Peer intelligence from 220 lending and compliance leaders reveals where competitive advantage is being built — and where it is being ceded.
2026 marks a structural inflection point for US banking. Capital efficiency, data integrity, and digital infrastructure have displaced balance sheet size as the primary determinants of competitive position. Wolters Kluwer's Banking Landscape Transformation Index is a recurring, data-driven lens on how industry leaders are actually responding — where they are doubling down, where they are retrenching, and where new operating models are taking hold.
Drawing on responses from 220 senior banking professionals — the H1 2026 Index captures concrete peer perspectives on the pressures that matter most: Basel III capital charges, non-bank competition, digitized collateral and payments, AI scalability, continuous supervision, and structural talent constraint
Key findings
Among the key findings are:
- Over half of institutions are actively re-engineering how they deploy capital, with 15 percent exiting high-yielding segments entirely — a direct market share transfer signal to private credit and fintech competitors.

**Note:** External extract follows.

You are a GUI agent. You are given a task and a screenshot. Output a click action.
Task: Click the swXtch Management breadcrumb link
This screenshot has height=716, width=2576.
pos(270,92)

- Basel III capital charges are the dominant competitive handicap, cited by 39.6 percent as their single greatest structural disadvantage versus non-bank lenders — nearly double the next ranked factor.
- 86.5 percent of institutions are urgently or actively reorienting their revenue mix, as fee-based income transitions from a growth initiative to a core survival strategy under NIM compression.
- Nearly 79 percent are pursuing or planning partnerships with private credit funds, signaling the emergence of a collaborative capital ecosystem over the traditional adversarial model.
- Nearly 30 percent of institutions are running black-box AI in regulated workflows, creating near-term examination exposure as the supervisory environment accelerates toward continuous T+1 data access.